Code Monkey home page Code Monkey logo

gfw_pixetl's Introduction

GFW pixETL

Codacy Badge Codacy Badge

PixETL reads raster and vector source data and converts data into Cloud Optimized GeoTIFF (without overviews) clipped to specified grid sizes.

It will upload all tiles to GFW data lake following GFW naming convention.

Installation

./scripts/setup

Dependencies

  • GDAL 2.4.x or 3.x
  • libpq-dev

Usage

 ██████╗ ███████╗██╗    ██╗    ██████╗ ██╗██╗  ██╗███████╗████████╗██╗
██╔════╝ ██╔════╝██║    ██║    ██╔══██╗██║╚██╗██╔╝██╔════╝╚══██╔══╝██║
██║  ███╗█████╗  ██║ █╗ ██║    ██████╔╝██║ ╚███╔╝ █████╗     ██║   ██║
██║   ██║██╔══╝  ██║███╗██║    ██╔═══╝ ██║ ██╔██╗ ██╔══╝     ██║   ██║
╚██████╔╝██║     ╚███╔███╔╝    ██║     ██║██╔╝ ██╗███████╗   ██║   ███████╗
 ╚═════╝ ╚═╝      ╚══╝╚══╝     ╚═╝     ╚═╝╚═╝  ╚═╝╚══════╝   ╚═╝   ╚══════╝

Usage: pixetl [OPTIONS] LAYER_JSON

  LAYER_JSON: Layer specification in JSON

Options:
  -d, --dataset TEXT                        Name of dataset to process  [required]
  -v, --version TEXT                        Version of dataset to process  [required]
  --subset TEXT                             Subset of tiles to process
  -o, --overwrite                           Overwrite existing tile in output location
  --help                                    Show this message and exit.

Example

pixetl -d umd_tree_cover_density_2000 -v v1.6 '{"source_type": "raster", "pixel_meaning": "percent", "data_type": "uint8", "nbits": 7, "grid": "10/40000", "source_uri": "s3://gfw-files/2018_update/tcd_2000/tiles.geojson", "resampling": "average"}'

Layer JSON

You define layer sources in JSON as the one required argument

Layer source definitions follow this pattern

{
    "option": "value",
    ...
}

Supported Options:

Raster Sources:

Option Mandatory Description
source_type yes Always "raster"
pixel_meaning yes A string indicating the value represented by pixel. This can either be a field name or a unit. Always use lower caps, unless when specifying a unit that uses capital letters
data_type yes Data type of output file (boolean, uint8, int8, uint16, int16, uint32, int32, float32, float64)
grid yes Grid size of output dataset
no_data no Integer value, for float datatype use NAN. If left out or set to null output dataset will have no no_data value
nbits no Max number of bits used for given datatype
source_uri yes List of URIs of source folders or tiles.geojson file(s)
resampling no Resampling method (nearest, mod, avg, etc), default `nearest
calc no Numpy expression to transform array.

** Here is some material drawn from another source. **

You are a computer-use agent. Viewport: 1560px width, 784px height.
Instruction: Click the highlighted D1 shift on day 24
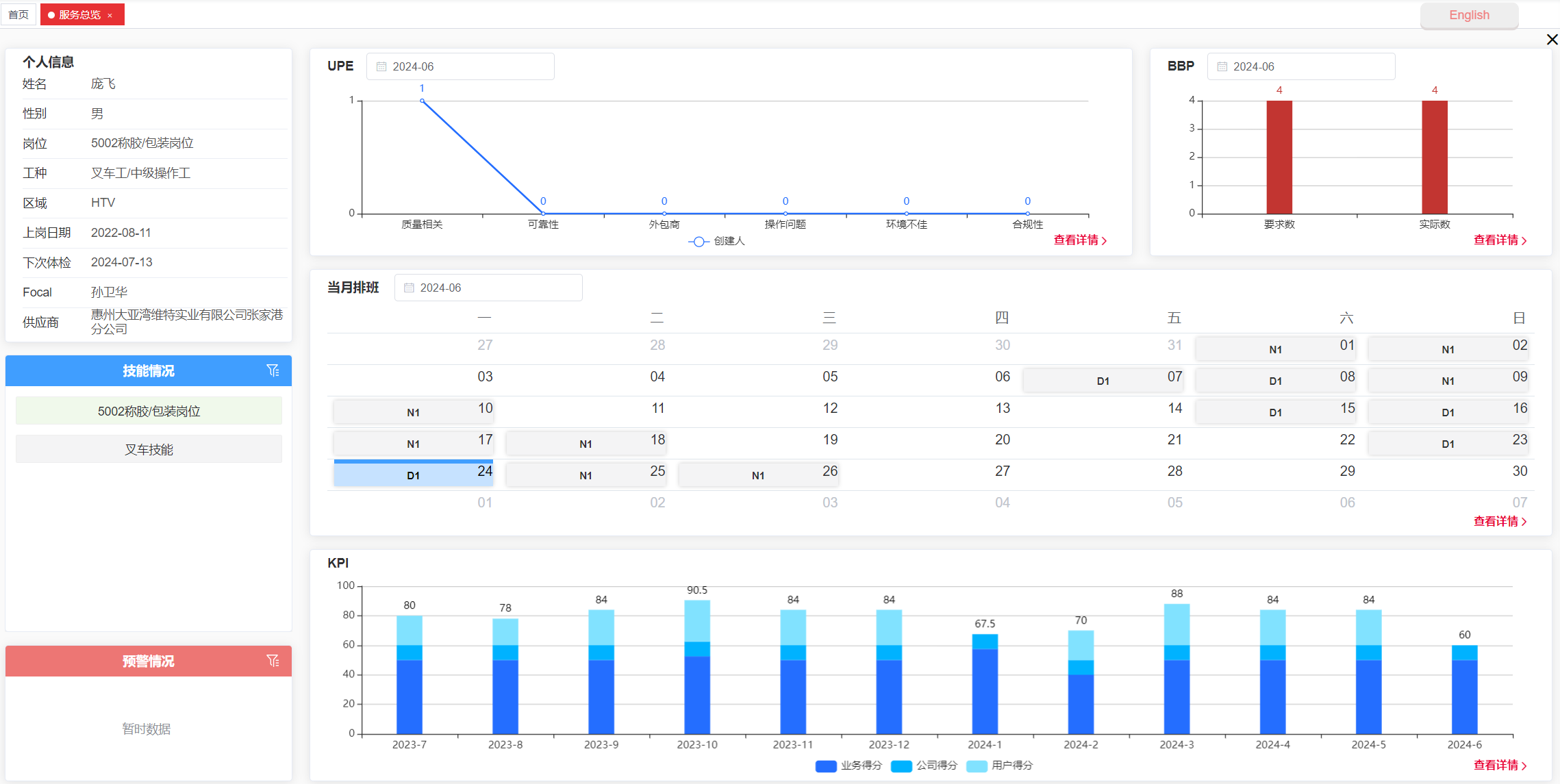[413, 475]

Use namespace np, not numpy when using numpy functions. When using multiple input bands, reference each band with uppercase letter in alphabetic order (A,B,C,..). To output multiband raster, wrap list of bands in a masked array ie np.ma.array([A, B, C]).
symbology no Add optional symbology to the output raster
compute_stats no Compute band statistics and add to tiles.geojson
compute_histogram no Compute band histograms and add to tile.geojson
process_locally no When set to True, forces PixETL to download all source files prior to processing. Default False
photometric no Color interpretations of bands

NOTE:

File listed in source_uri must be stored on S3 and accessible to PixETL. The file path must use the s3 protocol (s3://). File content must be of format geoJSON. The geojson must contain a FeatureColletion where each feature represents one geoTIFF file. The feature geometry describes the extent of the geoTIFF, the property name the path to the geotiff using GDAL vsi notation. You can reference file hosted on S3 (/vsis3/), GCS (/vsigs/) or anywhere else accessible over http (/vsicurl/) You can use the pixetl_prep script to generate the tile.geojson file.

GeoTIFFs hosted on S3 must be accessible by the AWS profile used by PixETL. When referencing geotiffs hosted on GCS, you must set the ENV variable GOOGLE_APPLICATION_CREDENTIALS which points to a json file in the file system which holds the GCS private key of the google service account you will use to access the data.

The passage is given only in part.